How hard it is to trust our children. How hard it is to give our children wings! We begin building them the moment we first hold those precious children in our arms. We feed them from breast or bottle, looking forward to the day when they can join us at the table. We cuddle and cradle them while we can – don’t we intuitively know those moments can only last so long? – , but praise them when they take those first independent steps. Those independent steps that lead to a wave at the school door as those tiny babies turned children no longer need the hand to support them.
Giving them wings means letting them go. And letting them go means releasing them into the world with all its dangers, joys and snares.
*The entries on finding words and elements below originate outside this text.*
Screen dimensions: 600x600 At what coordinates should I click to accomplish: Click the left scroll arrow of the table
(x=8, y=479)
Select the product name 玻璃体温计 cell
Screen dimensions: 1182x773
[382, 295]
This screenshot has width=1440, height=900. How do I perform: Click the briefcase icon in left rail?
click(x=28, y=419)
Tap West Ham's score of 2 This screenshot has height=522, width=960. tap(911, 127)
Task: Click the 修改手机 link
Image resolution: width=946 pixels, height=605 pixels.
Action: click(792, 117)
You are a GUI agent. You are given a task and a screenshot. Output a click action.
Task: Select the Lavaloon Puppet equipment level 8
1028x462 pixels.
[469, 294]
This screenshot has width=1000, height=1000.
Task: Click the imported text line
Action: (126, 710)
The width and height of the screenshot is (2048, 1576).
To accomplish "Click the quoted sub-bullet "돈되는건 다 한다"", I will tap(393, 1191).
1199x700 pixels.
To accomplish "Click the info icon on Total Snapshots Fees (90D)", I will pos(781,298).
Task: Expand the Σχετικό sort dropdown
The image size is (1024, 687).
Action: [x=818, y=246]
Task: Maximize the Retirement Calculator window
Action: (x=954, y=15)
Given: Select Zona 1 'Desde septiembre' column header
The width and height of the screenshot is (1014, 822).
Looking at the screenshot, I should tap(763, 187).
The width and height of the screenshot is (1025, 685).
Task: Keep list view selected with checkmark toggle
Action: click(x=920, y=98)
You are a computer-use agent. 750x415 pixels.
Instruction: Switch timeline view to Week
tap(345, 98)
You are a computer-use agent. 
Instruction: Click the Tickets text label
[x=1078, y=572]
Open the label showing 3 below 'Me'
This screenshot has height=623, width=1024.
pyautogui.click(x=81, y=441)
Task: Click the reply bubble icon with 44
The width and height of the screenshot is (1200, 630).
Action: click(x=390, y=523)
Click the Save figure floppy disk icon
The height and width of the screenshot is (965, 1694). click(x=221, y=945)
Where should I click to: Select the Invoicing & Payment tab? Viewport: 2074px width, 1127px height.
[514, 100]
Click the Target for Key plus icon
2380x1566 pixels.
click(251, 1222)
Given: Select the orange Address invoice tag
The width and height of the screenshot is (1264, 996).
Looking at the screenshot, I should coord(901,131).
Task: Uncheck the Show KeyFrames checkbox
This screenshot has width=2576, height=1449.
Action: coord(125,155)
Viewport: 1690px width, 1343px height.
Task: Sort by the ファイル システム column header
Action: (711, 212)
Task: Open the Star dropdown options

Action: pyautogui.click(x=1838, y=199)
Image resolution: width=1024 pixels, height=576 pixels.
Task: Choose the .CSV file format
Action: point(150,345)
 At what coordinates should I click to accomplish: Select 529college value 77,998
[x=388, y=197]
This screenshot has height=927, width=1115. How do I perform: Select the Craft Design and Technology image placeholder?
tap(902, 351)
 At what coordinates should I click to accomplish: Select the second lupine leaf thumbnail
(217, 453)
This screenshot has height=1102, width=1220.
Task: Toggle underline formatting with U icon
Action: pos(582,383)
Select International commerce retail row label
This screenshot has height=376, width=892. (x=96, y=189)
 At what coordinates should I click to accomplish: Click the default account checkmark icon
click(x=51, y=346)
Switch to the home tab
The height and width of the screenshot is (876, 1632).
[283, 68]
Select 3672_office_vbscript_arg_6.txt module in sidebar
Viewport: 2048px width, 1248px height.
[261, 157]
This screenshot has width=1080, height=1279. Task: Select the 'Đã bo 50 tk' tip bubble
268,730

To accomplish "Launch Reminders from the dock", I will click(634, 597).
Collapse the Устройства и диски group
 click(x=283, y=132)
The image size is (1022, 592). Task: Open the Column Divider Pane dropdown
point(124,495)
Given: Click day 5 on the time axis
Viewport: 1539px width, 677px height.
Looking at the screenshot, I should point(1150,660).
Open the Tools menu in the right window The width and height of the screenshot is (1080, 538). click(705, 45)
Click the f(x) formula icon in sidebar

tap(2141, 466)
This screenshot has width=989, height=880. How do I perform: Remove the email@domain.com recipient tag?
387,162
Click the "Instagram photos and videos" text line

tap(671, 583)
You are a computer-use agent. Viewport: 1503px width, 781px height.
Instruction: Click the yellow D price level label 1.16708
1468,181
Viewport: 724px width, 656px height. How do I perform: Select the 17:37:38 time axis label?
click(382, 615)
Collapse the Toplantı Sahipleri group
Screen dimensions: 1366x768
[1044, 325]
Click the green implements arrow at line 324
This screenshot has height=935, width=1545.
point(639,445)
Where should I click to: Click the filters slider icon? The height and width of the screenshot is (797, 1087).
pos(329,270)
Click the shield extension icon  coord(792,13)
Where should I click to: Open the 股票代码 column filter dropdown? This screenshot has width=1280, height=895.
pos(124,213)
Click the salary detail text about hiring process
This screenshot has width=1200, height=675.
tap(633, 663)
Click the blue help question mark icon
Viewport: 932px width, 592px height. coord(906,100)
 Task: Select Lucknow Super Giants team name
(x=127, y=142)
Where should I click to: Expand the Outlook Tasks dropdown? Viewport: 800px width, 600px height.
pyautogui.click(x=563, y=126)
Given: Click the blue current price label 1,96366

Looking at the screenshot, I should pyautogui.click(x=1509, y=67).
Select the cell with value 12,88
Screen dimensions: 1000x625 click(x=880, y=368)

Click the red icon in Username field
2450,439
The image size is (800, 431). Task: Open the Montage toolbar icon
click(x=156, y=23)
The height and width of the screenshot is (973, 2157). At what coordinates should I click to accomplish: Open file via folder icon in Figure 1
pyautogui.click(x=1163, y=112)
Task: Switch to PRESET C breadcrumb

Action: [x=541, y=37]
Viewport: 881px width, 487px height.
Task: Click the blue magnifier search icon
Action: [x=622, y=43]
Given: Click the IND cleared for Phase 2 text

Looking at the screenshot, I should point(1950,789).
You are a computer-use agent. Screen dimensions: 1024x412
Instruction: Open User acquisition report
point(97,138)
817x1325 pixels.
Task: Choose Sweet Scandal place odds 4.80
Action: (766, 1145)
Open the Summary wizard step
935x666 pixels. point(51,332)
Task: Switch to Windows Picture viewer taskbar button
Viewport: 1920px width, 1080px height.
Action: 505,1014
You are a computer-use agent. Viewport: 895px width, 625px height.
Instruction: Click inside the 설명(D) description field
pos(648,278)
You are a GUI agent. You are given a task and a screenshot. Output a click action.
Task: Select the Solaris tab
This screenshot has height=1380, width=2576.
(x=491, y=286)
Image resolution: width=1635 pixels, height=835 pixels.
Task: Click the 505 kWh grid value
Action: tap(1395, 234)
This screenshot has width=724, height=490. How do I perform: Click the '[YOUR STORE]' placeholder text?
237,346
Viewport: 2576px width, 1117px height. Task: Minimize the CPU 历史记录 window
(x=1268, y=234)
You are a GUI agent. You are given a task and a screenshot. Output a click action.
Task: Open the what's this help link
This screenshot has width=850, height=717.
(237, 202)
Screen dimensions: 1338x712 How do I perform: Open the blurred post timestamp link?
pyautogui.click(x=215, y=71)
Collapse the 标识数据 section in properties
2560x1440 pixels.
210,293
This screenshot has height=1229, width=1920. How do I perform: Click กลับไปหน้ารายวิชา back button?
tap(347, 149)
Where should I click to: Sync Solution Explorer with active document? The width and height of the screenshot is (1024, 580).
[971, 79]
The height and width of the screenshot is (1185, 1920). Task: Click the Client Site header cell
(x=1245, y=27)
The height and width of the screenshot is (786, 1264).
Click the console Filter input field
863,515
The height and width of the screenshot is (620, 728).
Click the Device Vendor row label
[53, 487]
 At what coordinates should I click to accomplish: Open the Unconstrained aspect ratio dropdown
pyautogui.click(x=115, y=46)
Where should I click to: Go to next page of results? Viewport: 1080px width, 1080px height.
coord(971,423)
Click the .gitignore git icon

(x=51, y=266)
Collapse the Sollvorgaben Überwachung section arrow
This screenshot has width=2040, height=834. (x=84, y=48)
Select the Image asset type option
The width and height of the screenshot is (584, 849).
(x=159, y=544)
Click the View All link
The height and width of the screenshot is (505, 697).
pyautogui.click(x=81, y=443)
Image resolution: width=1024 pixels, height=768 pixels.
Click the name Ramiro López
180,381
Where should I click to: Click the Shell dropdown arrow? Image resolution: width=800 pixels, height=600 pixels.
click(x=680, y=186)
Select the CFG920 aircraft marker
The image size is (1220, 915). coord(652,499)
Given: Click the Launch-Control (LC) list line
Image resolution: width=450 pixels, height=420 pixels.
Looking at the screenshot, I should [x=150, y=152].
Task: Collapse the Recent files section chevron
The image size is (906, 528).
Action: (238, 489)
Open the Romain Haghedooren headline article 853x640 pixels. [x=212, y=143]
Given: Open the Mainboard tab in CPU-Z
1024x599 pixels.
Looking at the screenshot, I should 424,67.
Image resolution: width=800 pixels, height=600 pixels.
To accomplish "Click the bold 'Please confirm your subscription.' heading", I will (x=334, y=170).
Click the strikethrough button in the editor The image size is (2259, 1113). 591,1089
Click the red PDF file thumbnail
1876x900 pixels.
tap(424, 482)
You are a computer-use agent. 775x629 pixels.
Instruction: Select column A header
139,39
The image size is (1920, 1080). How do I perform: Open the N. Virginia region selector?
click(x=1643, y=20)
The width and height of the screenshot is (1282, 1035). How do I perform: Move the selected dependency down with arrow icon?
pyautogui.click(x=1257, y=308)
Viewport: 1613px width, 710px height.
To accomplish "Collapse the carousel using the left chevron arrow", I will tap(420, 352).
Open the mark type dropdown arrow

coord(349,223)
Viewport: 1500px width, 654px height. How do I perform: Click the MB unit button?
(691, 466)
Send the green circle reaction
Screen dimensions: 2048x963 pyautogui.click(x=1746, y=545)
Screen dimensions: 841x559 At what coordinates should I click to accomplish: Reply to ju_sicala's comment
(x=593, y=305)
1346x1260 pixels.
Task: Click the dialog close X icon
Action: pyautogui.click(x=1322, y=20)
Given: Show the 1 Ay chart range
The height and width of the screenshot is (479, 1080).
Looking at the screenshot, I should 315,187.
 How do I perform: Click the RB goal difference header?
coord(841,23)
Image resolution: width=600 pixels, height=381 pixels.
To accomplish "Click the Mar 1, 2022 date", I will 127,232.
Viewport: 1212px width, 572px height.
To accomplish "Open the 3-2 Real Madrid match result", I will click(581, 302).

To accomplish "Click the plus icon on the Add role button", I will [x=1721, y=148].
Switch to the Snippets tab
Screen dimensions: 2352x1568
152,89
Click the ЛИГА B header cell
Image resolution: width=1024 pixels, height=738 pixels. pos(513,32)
Perhaps this is one of the most difficult parts of parenting.
Luckily my children are still small enough that we’re working on little wings like walking alone to afternoon activities or learning to make wise decisions without Mom and Dad’s “yes” or “no”, but I’ve been witness to youth from our church family brandishing wings big enough to take them away for a year. The end of the summer was a regular coming and going at church: two youth returned from a year-long-service-opportunity in the States; two left, one for service, the other for a year of high school in Canada.
Saying good-bye to the latter, a teenage friend who is dear to each member of my family, was especially difficult. But then again, good-byes usually are, aren’t they? My family and I were suddenly left with an empty chair in choir and fewer hugs on a Sunday morning. That’s tough. But what about her parents? As an only child full of incredible energy, she has certainly left behind a quiet house. As good as she is at making her parents pull their hair out, she’s so much better at making them laugh and bringing them joy. Letting all that go for a whole year seems almost reckless.
But is it?
By looking beyond themselves these parents have given their daughter room to flex and stretch her wings. Yes, they miss her. Sometimes maybe even painfully so. But they have ignored the voices warning them not to send their daughter away so early and the ones asking, “isn’t she still too young?” Certainly a year aboard during high school is not for every teenager. But it is right for this teenager. She will not only be able to explore her Canadian roots, but experience the world outside of her sometimes confining German one. She will learn to trust more those fragile wings.
Such a course of action is not without danger. When she returns she will have changed. She will have learned to become even more independent. She will come back full of experiences that will become like treasures inside of her. These might be difficult to share with her community here, and yet, she will be made stronger because of it.
Allowing our children to grow wings can be scary as we forfeit control of everything surrounding our child and even sad as we learn every day just a tiny bit to discharge them into adulthood. But maybe when we can begin to trust them with carrying a backpack, we can one day send them off in good conscience. After all isn’t that why we do our best at this parenting thing? In order to one day be amazed at our well-adjusted, society-worthy adult children?
I applaud my friends for sending their daughter off to her adventure. Is it painful giving our children wings? Certainly. Is it necessary? Absolutely.